Frontline Initiative Trauma-Informed Care

An introduction to Trauma-Informed Care


Karyn Harvey Ph.D, is the AssistantExecutive Director (Quality Supports) at The ARC Baltimore, MD and the author of Trauma-Informed Behavioral Interventions: What Works and What Doesn’t.

“Trauma” is a broad term for an event or series of events that make a person feel threatened. These events can range from less serious to quite severe. Either way, trauma can lead to a lifetime of fear and anxiety. For example, a child may feel threatened by a snarling dog. For decades after, he or she may have a negative reaction when placed in a similar situation. Generally, more traumatic events lead to more persistent fears and anxieties.

Many people with intellectual and developmental disabilities are considered “vulnerable”. That is, susceptible to injury—physical, emotional or financial— from another person. Many people with disabilities have been teased or bullied at some time in their lives. They are called the “R” word or much worse. They have been made to feel left out, ignored, or marginalized. We know that they are more likely than the general public to be physically or sexually abused. We also know that charging offenders is very difficult.

Recent research suggests that the effects of trauma are more widespread and damaging than previously thought. In a study of over 7,000 people with disabilities , over 70% reported they had suffered physically, sexually or financially. For many, the abuse was ongoing.

DSPs who understand trauma-informed care know how trauma can have profound effects on a person. Effects range from environmental sensitivities (loud noises, bright lights) to behaviors like distrust of others, despair, and powerlessness. To move past trauma, individuals need an ongoing sense of safety, connection to others they can trust, and a sense of empowerment. DSPs who provide quality support are perceived by the person as kind and safe. They have the persons’ best interests at heart. They also help strengthen the person’s connections to others.

DSPs can work to understand how trauma impacts the person’s life and behavior. Then, they can work to create soothing, calm environments. They can convey respect, understanding, and provide ongoing opportunities for communication among people being supported and others in their lives.

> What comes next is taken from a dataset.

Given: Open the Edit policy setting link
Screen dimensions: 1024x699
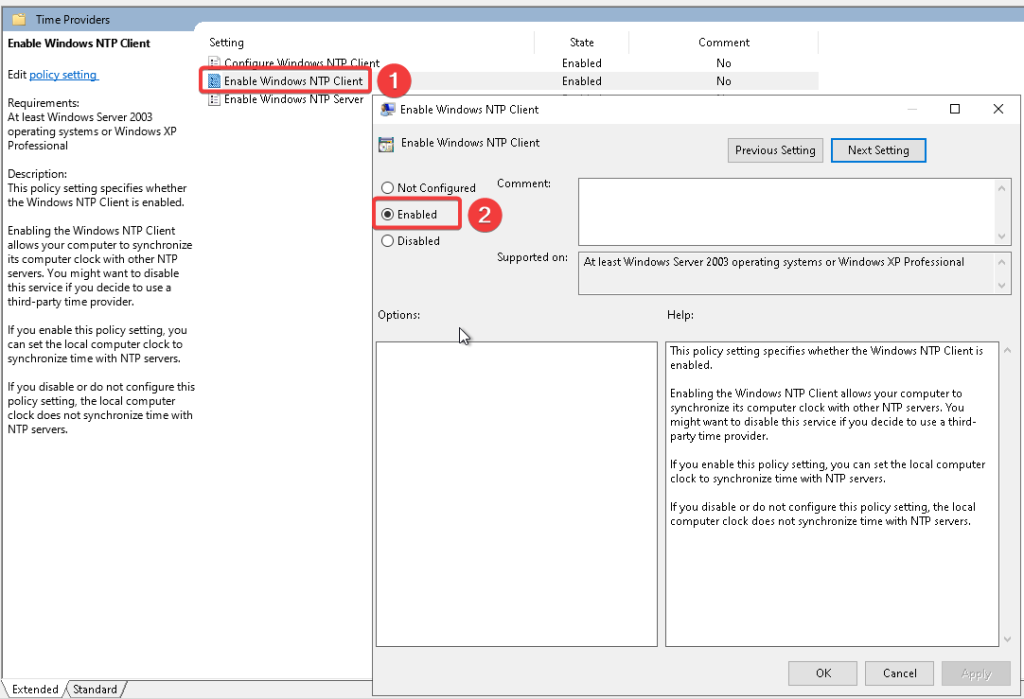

Because of this, anxiety and fear can be reduced. DSPs can help the person feel a sense of control or power over their own lives. This can be as simple as having a real choice in their life. This is a very liberating feeling!

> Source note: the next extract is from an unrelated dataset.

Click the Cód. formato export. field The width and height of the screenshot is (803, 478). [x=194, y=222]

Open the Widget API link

With these ingredients and staff that provide a sense of safety, connection and empowerment, people with disabilities who have experienced trauma have been able to heal. They have been able to live meaningful and rewarding lives. This often comes down to the quality of support the DSP provides while working with the person. As a DSP, you are a key contributor to the person’s quality of life.

Symptoms of PTSD

When severe trauma occurs, it can cause post-traumatic stress disorder (PTSD). PTSD has three main symptoms: re-experiencing (or remembering), avoidance, and hyper-arousal.

Symptoms of re-experiencing can include continually talking about bad things that happened. This makes it difficult for the person to focus on the present. Re-experiencing may include repeated nightmares or flashbacks—vividly re-experiencing a traumatic event in the present, even though it happened long ago.

Avoidance can include what is known as “hyper-vigilance.” The person may place too much attention on details of safety and day-today existence. They may repeatedly check on who is working or what is happening in their home or work environment. They may repeatedly perform such “safety rituals.”

Finally, hyper-arousal can manifest as distress, property destruction, an impulse to fight, or actually fighting with others with very little reason. This can look like someone has a “chip on their shoulder” or some kind of ongoing issue to settle. However it is actually often based on the experience of past trauma. Strong startle responses and an inability to relax or settle down are also often common.